◆ Your assignment:
Copy out, from the data below, each line in which the word "This" occurs.

◆ Input data:
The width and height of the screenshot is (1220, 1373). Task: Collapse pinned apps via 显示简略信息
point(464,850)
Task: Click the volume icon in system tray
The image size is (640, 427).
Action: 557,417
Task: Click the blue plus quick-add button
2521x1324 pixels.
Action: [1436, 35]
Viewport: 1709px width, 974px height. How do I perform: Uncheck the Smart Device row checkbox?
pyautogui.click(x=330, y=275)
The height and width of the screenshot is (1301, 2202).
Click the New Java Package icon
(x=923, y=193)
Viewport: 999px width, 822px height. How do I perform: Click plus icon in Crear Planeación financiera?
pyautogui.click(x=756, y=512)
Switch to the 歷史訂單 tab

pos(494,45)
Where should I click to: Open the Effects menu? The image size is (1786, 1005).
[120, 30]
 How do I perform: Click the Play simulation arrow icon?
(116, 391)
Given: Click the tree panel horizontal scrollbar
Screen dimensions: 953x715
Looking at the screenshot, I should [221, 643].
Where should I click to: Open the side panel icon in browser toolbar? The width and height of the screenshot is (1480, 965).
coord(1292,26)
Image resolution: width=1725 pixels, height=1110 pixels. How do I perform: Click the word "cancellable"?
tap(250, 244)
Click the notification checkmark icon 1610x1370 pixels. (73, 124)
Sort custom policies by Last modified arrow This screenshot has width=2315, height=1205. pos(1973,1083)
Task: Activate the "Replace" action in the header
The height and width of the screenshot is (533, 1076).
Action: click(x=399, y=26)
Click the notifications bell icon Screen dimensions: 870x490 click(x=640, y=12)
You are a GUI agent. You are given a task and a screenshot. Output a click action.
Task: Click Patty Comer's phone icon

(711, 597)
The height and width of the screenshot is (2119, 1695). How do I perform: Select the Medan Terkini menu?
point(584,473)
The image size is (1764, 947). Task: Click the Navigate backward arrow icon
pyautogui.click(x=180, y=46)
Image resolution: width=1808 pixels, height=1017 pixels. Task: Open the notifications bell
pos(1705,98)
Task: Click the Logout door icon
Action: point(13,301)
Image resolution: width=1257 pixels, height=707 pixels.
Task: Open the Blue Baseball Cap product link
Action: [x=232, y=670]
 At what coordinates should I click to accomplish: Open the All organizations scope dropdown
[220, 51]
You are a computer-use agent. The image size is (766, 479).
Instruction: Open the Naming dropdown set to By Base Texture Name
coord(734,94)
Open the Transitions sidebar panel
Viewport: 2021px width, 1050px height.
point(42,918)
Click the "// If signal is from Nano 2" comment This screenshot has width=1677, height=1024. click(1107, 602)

◆ Answer section:
Sort custom policies by Last modified arrow This screenshot has width=2315, height=1205. pos(1973,1083)
Click the "// If signal is from Nano 2" comment This screenshot has width=1677, height=1024. click(1107, 602)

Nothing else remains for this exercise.